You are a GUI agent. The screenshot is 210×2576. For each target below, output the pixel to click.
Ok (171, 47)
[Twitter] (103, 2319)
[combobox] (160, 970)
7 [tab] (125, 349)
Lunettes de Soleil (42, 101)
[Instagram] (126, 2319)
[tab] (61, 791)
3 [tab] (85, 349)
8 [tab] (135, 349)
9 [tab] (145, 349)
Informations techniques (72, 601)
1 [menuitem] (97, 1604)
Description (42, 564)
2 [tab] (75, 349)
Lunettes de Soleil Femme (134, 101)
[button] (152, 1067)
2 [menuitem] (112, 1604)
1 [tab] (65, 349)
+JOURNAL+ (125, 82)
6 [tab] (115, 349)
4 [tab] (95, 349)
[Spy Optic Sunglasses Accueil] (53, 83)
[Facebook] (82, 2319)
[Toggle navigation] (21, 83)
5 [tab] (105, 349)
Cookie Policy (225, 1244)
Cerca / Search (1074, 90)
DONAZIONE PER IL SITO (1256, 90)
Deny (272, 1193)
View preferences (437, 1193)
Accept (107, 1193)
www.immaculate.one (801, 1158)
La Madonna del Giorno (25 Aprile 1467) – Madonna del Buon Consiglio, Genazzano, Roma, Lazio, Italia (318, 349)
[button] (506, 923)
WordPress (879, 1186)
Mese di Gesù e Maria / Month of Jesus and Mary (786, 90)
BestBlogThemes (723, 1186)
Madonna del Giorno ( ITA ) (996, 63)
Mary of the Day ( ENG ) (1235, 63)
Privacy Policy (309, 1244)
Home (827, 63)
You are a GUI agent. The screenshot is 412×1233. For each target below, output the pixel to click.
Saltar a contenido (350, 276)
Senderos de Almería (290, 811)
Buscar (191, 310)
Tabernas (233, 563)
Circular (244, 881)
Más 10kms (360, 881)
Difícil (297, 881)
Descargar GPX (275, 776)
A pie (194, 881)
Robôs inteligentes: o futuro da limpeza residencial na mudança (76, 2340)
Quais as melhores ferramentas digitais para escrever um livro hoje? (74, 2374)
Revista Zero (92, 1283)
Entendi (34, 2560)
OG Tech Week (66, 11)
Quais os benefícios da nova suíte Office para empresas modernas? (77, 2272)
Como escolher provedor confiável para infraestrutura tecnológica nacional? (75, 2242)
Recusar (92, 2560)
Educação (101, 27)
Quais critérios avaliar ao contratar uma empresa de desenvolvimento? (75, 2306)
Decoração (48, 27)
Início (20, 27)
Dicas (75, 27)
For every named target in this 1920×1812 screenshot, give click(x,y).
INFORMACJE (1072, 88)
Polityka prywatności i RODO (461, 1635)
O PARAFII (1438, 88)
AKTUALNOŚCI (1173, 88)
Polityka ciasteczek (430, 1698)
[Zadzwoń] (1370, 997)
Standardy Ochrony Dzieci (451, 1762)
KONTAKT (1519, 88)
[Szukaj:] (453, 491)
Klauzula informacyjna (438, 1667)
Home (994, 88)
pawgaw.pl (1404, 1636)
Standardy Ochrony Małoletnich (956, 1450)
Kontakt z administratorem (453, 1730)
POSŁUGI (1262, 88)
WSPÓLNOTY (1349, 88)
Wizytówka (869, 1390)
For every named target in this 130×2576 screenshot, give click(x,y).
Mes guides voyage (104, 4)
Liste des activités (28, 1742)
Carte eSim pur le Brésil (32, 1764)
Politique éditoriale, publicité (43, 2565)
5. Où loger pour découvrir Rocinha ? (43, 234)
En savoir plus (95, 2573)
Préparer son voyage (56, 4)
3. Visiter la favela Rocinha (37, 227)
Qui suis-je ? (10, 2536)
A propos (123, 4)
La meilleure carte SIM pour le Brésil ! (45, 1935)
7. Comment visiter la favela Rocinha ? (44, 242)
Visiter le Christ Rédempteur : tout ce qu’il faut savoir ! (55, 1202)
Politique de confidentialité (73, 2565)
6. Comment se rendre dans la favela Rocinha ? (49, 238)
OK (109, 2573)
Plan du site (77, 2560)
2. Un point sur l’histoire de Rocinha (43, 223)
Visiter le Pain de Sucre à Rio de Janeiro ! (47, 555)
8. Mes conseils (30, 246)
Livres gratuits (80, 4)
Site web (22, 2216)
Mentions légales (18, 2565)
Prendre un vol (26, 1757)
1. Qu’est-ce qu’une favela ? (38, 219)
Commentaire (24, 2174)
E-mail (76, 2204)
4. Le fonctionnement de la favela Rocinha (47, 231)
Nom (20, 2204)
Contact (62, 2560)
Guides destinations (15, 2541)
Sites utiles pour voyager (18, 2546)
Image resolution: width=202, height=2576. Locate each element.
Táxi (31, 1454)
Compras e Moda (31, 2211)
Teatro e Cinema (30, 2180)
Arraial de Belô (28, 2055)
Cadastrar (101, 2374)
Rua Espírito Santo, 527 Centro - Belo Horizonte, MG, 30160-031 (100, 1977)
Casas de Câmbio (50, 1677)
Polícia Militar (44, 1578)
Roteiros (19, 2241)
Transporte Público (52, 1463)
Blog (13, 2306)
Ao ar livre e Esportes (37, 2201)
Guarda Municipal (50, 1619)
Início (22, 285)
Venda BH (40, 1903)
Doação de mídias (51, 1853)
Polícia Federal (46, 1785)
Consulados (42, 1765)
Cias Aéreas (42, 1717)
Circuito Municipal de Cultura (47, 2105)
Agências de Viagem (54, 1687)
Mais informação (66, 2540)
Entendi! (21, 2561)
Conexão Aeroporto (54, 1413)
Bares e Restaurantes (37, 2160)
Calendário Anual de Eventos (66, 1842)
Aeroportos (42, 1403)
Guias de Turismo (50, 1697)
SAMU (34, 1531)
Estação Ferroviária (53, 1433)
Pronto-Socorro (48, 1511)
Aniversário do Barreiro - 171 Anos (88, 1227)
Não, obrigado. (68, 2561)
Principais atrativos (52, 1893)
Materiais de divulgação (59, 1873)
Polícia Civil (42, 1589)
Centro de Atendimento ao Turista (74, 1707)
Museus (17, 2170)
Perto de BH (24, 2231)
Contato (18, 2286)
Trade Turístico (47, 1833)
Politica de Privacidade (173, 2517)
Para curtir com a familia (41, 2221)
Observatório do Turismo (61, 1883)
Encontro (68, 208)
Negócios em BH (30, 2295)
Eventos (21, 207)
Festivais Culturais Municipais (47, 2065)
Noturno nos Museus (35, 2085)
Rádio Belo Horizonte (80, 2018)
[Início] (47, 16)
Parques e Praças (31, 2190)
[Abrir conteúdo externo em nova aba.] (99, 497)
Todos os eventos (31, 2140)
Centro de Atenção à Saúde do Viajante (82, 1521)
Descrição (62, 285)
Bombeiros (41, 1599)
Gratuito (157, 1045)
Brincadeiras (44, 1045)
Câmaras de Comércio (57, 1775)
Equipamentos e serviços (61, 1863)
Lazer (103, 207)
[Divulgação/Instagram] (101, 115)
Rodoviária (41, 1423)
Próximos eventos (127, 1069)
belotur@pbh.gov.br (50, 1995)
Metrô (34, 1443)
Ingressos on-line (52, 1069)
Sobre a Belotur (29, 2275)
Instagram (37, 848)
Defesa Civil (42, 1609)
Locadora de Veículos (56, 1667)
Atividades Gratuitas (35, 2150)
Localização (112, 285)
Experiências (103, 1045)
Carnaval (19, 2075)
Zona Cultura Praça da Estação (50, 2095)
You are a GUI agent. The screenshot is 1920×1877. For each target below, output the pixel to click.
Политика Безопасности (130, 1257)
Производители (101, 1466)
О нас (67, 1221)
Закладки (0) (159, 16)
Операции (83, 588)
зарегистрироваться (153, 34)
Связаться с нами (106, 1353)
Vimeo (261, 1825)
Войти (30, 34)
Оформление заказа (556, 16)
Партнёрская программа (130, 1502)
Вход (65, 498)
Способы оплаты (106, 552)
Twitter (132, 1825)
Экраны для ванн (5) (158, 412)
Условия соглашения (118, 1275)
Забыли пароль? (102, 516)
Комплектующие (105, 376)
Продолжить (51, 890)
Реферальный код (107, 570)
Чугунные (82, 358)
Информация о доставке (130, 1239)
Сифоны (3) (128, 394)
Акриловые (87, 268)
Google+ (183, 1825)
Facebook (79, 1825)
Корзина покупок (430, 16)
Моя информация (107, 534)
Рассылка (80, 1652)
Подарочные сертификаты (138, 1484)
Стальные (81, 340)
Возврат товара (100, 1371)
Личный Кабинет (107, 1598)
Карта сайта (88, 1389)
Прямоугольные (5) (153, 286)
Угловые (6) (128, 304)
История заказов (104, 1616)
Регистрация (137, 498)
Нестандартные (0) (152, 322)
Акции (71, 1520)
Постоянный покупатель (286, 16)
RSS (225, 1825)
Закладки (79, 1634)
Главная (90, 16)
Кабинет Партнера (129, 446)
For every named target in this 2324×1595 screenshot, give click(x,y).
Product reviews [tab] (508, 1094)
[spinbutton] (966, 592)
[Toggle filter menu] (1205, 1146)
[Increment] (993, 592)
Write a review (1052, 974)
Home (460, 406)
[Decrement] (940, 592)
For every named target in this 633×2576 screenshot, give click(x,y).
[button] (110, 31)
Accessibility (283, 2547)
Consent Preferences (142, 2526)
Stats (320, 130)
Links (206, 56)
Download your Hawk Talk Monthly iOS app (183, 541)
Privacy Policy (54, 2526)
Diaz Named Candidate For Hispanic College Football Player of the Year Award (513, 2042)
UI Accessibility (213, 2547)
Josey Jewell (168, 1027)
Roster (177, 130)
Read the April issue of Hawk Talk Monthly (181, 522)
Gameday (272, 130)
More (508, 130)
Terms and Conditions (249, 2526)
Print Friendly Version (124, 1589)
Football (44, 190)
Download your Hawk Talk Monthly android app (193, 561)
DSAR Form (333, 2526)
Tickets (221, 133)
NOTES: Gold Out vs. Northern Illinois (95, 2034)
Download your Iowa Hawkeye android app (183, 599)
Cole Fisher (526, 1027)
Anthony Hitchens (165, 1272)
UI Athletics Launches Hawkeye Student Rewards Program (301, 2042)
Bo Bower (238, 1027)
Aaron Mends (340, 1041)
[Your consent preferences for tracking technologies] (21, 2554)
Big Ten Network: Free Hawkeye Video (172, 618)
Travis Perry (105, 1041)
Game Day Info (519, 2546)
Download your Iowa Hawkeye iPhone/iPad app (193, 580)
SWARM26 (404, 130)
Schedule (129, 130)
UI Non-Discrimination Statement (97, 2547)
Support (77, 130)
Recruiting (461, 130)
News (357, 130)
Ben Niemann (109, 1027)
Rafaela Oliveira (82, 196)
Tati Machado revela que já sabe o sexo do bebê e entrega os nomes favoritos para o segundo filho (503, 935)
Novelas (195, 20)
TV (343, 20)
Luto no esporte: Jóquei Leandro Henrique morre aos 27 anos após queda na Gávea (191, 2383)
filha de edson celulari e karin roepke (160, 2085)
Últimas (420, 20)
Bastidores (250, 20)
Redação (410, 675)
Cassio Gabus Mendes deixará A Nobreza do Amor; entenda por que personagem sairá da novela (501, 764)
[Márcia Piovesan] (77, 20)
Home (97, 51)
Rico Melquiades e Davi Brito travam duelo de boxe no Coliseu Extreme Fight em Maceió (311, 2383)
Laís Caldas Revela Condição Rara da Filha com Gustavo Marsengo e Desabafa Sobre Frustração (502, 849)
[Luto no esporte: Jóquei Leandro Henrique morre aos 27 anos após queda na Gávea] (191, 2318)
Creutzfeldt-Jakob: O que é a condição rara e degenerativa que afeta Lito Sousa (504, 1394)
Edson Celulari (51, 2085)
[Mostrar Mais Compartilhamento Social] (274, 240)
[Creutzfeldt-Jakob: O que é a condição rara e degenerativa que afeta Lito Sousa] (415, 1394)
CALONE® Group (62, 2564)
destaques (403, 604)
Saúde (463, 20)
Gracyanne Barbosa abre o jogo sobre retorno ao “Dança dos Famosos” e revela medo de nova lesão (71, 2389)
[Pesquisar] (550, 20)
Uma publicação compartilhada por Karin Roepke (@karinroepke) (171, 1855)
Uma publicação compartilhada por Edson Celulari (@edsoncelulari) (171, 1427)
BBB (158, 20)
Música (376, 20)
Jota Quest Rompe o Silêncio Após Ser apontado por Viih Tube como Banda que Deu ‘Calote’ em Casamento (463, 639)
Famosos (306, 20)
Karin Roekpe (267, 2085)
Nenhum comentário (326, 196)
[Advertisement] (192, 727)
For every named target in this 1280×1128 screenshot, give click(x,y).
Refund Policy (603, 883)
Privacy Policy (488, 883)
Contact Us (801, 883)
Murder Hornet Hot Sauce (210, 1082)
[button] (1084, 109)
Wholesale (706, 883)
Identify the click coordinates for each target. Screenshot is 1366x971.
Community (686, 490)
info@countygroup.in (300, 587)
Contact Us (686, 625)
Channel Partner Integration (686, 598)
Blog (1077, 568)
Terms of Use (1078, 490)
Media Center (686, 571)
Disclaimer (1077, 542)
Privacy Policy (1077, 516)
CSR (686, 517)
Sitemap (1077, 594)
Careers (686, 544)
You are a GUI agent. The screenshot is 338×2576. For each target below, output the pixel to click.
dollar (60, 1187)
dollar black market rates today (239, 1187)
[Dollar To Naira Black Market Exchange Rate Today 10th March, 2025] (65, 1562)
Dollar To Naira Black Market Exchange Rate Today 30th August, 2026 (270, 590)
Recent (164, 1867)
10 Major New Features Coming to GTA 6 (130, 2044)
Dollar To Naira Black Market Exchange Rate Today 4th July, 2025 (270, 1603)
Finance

····················

• WHAT NEEDS TO BE DONE
Exact duplication is required for the lines above, from the line that contains "[Facebook] (82, 2319)" to the line that contains "La Madonna del", inclusive; omit all others.

• TASK RESPONSE
[Facebook] (82, 2319)
[Toggle navigation] (21, 83)
5 [tab] (105, 349)
Cookie Policy (225, 1244)
Cerca / Search (1074, 90)
DONAZIONE PER IL SITO (1256, 90)
Deny (272, 1193)
View preferences (437, 1193)
Accept (107, 1193)
www.immaculate.one (801, 1158)
La Madonna del Giorno (25 Aprile 1467) – Madonna del Buon Consiglio, Genazzano, Roma, Lazio, Italia (318, 349)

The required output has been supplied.